== Task to carry out ==
Copy the records. Keep every line exactly as it is.

== Data shown ==
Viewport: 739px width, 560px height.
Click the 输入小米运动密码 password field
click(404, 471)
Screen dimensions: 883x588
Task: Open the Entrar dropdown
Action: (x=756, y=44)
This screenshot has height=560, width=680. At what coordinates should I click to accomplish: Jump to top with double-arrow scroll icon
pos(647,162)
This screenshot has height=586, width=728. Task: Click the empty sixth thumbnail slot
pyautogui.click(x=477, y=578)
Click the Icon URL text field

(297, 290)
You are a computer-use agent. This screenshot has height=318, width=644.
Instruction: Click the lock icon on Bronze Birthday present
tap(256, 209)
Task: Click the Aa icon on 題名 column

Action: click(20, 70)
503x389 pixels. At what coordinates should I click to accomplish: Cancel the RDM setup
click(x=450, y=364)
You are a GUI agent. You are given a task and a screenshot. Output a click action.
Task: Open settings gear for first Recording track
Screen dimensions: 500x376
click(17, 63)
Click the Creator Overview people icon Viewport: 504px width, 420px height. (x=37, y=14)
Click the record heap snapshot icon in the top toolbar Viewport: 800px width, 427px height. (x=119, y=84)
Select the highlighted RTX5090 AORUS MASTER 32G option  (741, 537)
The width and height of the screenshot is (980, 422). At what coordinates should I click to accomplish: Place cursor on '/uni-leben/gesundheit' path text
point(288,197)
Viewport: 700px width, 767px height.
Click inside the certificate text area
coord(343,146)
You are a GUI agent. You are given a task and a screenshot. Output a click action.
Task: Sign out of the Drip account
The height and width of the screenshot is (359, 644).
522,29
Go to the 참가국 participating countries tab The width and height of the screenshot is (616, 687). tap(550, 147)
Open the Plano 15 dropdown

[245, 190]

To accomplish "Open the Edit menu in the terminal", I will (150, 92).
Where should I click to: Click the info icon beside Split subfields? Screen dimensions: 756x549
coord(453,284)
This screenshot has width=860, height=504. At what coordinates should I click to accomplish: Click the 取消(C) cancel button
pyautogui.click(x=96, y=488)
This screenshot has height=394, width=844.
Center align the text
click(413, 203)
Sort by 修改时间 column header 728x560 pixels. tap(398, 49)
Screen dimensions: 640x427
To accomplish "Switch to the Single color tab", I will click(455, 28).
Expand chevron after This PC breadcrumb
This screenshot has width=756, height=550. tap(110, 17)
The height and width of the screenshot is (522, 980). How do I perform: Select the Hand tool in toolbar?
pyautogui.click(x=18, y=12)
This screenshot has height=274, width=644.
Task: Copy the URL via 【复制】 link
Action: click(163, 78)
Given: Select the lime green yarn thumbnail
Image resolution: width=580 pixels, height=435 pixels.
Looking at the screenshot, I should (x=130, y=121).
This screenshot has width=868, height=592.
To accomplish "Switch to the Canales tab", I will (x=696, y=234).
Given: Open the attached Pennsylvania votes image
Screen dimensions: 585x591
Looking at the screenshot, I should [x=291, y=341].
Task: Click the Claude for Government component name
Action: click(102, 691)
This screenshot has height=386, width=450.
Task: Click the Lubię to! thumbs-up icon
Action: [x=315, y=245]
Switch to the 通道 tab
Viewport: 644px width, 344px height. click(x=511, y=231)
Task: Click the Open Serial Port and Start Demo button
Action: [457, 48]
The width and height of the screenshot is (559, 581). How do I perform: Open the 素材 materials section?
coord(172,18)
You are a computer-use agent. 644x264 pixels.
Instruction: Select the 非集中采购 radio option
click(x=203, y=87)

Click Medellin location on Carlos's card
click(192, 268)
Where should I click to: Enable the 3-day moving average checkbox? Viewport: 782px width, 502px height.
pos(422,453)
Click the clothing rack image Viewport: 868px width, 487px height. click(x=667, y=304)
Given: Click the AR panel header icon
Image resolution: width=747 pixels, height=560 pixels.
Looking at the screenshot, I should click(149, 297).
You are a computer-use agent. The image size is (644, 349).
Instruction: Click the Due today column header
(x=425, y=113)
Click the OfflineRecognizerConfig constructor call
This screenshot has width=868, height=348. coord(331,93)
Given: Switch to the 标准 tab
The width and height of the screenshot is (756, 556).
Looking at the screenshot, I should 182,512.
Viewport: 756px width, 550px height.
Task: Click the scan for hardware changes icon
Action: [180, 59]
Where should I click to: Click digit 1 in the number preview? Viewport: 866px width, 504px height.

== Expected answer ==
Viewport: 739px width, 560px height.
Click the 输入小米运动密码 password field
click(404, 471)
Screen dimensions: 883x588
Task: Open the Entrar dropdown
Action: (x=756, y=44)
This screenshot has height=560, width=680. At what coordinates should I click to accomplish: Jump to top with double-arrow scroll icon
pos(647,162)
This screenshot has height=586, width=728. Task: Click the empty sixth thumbnail slot
pyautogui.click(x=477, y=578)
Click the Icon URL text field

(297, 290)
You are a computer-use agent. This screenshot has height=318, width=644.
Instruction: Click the lock icon on Bronze Birthday present
tap(256, 209)
Task: Click the Aa icon on 題名 column

Action: click(20, 70)
503x389 pixels. At what coordinates should I click to accomplish: Cancel the RDM setup
click(x=450, y=364)
You are a GUI agent. You are given a task and a screenshot. Output a click action.
Task: Open settings gear for first Recording track
Screen dimensions: 500x376
click(17, 63)
Click the Creator Overview people icon Viewport: 504px width, 420px height. (x=37, y=14)
Click the record heap snapshot icon in the top toolbar Viewport: 800px width, 427px height. (x=119, y=84)
Select the highlighted RTX5090 AORUS MASTER 32G option  (741, 537)
The width and height of the screenshot is (980, 422). At what coordinates should I click to accomplish: Place cursor on '/uni-leben/gesundheit' path text
point(288,197)
Viewport: 700px width, 767px height.
Click inside the certificate text area
coord(343,146)
You are a GUI agent. You are given a task and a screenshot. Output a click action.
Task: Sign out of the Drip account
The height and width of the screenshot is (359, 644).
522,29
Go to the 참가국 participating countries tab The width and height of the screenshot is (616, 687). tap(550, 147)
Open the Plano 15 dropdown

[245, 190]

To accomplish "Open the Edit menu in the terminal", I will (150, 92).
Where should I click to: Click the info icon beside Split subfields? Screen dimensions: 756x549
coord(453,284)
This screenshot has width=860, height=504. At what coordinates should I click to accomplish: Click the 取消(C) cancel button
pyautogui.click(x=96, y=488)
This screenshot has height=394, width=844.
Center align the text
click(413, 203)
Sort by 修改时间 column header 728x560 pixels. tap(398, 49)
Screen dimensions: 640x427
To accomplish "Switch to the Single color tab", I will click(455, 28).
Expand chevron after This PC breadcrumb
This screenshot has width=756, height=550. tap(110, 17)
The height and width of the screenshot is (522, 980). How do I perform: Select the Hand tool in toolbar?
pyautogui.click(x=18, y=12)
This screenshot has height=274, width=644.
Task: Copy the URL via 【复制】 link
Action: click(163, 78)
Given: Select the lime green yarn thumbnail
Image resolution: width=580 pixels, height=435 pixels.
Looking at the screenshot, I should (x=130, y=121).
This screenshot has width=868, height=592.
To accomplish "Switch to the Canales tab", I will (x=696, y=234).
Given: Open the attached Pennsylvania votes image
Screen dimensions: 585x591
Looking at the screenshot, I should [x=291, y=341].
Task: Click the Claude for Government component name
Action: click(102, 691)
This screenshot has height=386, width=450.
Task: Click the Lubię to! thumbs-up icon
Action: [x=315, y=245]
Switch to the 通道 tab
Viewport: 644px width, 344px height. click(x=511, y=231)
Task: Click the Open Serial Port and Start Demo button
Action: [457, 48]
The width and height of the screenshot is (559, 581). How do I perform: Open the 素材 materials section?
coord(172,18)
You are a computer-use agent. 644x264 pixels.
Instruction: Select the 非集中采购 radio option
click(x=203, y=87)

Click Medellin location on Carlos's card
click(192, 268)
Where should I click to: Enable the 3-day moving average checkbox? Viewport: 782px width, 502px height.
pos(422,453)
Click the clothing rack image Viewport: 868px width, 487px height. click(x=667, y=304)
Given: Click the AR panel header icon
Image resolution: width=747 pixels, height=560 pixels.
Looking at the screenshot, I should click(149, 297).
You are a computer-use agent. The image size is (644, 349).
Instruction: Click the Due today column header
(x=425, y=113)
Click the OfflineRecognizerConfig constructor call
This screenshot has width=868, height=348. coord(331,93)
Given: Switch to the 标准 tab
The width and height of the screenshot is (756, 556).
Looking at the screenshot, I should 182,512.
Viewport: 756px width, 550px height.
Task: Click the scan for hardware changes icon
Action: [180, 59]
Where should I click to: Click digit 1 in the number preview? Viewport: 866px width, 504px height.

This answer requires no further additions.